L’ondata di proteste è nata a Saqqez, nel Kurdistan iraniano, con la morte della ventiduenne Masha Amini, ma si è irradiata in tutto il Paese con più di mille focolai di protesta in totale, quasi tutti capeggiati da donne. “Ma i nostri problemi non riguardano solo le donne, riguardano tutte le persone che vivono qui”, afferma Jasmine. “Stiamo provando a fare una rivoluzione”, dice, “non possiamo scegliere cosa indossare, cosa mangiare e addirittura dove andare. Non abbiamo niente da perdere, dobbiamo combattere per vivere.”

Oltre il velo

Fa male parlare con una ragazza quasi coetanea e vedere che le nostre vite sono così diverse solo per il fatto di appartenere a un’altra cultura. Fa male sentire il modo in cui alza la voce per esprimere quanto vorrebbe indossare una gonna anche lei, “ma la protesta”, dice, “va oltre il velo e il modo di vestirsi in generale. Queste sono solo alcune delle cose contro cui protestiamo. Abbiamo molti altri problemi nella società, tra cui la povertà e la cattiva gestione economica. Abbiamo tante risorse ma non le sfruttiamo, potremmo guadagnare tanto con il turismo e invece con questa situazione la gente non vuole venire qua”.

La solidarietà

“La solidarietà che riceviamo ci dà speranza. Le persone mi dicono vi siamo vicini, vi supportiamo. Questo è bellissimo ma i governi del resto del mondo invece non lo fanno. Loro hanno il potere di aiutarci e non lo dicono esplicitamente ma sembra che sostengano la Repubblica Islamica. Dovrebbero fare qualcosa per cacciare le famiglie che governano, dicono a noi come dobbiamo vestirci quando i loro figli vivono negli Stati Uniti e girano mezzi nudi.” Afferma la ragazza.

Dovevamo agire prima?

E allora, cosa c’è davvero dietro quel velo?

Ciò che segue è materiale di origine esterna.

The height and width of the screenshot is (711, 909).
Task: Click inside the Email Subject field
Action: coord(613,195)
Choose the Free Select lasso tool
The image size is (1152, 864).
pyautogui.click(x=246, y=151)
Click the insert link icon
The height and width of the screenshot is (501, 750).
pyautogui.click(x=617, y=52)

Ci sono due occhi uguali ai nostri ma vittime della sorte di esser nati nel paese dalle mille ipocrisie e dove per troppo tempo non si è fatto di nulla. E ora che la morte di Mahsa ha obbligato tutto il popolo iraniano a ripensare alla mancata libertà e a reclamare una vita normale dobbiamo riflettere anche noi e chiederci se in questi anni avremmo potuto fare qualcosa per loro e per le donne di tutti i paesi in cui la condizione femminile è ancora molto arretrata.